» Problem: Reproduce word for word the lines in the records below, from the line with "541x289 pixels." up to and including the line with "(x=710, y=523)".
START Records
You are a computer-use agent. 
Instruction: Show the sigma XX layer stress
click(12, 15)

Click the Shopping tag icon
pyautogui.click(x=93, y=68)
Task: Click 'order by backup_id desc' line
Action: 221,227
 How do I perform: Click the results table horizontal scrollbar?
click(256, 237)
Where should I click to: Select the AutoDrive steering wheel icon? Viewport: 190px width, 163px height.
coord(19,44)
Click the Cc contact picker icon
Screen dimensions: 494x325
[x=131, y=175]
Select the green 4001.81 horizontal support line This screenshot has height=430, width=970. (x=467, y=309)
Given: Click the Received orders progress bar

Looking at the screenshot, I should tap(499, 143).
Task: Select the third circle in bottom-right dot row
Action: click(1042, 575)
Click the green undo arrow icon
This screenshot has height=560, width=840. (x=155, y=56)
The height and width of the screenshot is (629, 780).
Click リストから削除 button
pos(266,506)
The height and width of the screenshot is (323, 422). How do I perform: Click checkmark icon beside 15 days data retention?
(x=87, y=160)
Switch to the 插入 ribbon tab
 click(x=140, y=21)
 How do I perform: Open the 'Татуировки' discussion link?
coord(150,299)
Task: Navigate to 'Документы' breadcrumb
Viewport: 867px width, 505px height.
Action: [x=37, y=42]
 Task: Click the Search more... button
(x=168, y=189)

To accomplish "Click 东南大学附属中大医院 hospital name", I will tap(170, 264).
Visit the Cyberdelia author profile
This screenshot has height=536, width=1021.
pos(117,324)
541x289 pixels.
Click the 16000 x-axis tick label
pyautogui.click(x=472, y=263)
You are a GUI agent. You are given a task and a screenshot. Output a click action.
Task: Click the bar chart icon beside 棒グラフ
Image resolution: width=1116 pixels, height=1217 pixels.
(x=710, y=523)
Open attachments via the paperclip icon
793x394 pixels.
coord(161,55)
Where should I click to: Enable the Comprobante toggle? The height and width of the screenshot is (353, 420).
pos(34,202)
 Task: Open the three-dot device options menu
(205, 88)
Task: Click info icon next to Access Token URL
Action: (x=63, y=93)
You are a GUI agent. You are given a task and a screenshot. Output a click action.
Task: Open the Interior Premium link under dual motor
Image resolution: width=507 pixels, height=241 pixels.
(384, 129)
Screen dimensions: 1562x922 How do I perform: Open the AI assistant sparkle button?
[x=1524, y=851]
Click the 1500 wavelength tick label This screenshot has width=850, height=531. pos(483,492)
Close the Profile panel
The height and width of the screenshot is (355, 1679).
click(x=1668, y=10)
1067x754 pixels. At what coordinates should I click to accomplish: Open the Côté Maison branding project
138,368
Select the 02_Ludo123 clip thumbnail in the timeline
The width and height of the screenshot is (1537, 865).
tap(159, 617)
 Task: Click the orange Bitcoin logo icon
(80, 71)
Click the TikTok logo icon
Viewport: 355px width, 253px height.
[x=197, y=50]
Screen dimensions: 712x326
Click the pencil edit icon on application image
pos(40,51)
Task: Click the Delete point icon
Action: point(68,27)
END Records
» Full solution:
541x289 pixels.
Click the 16000 x-axis tick label
pyautogui.click(x=472, y=263)
You are a GUI agent. You are given a task and a screenshot. Output a click action.
Task: Click the bar chart icon beside 棒グラフ
Image resolution: width=1116 pixels, height=1217 pixels.
(x=710, y=523)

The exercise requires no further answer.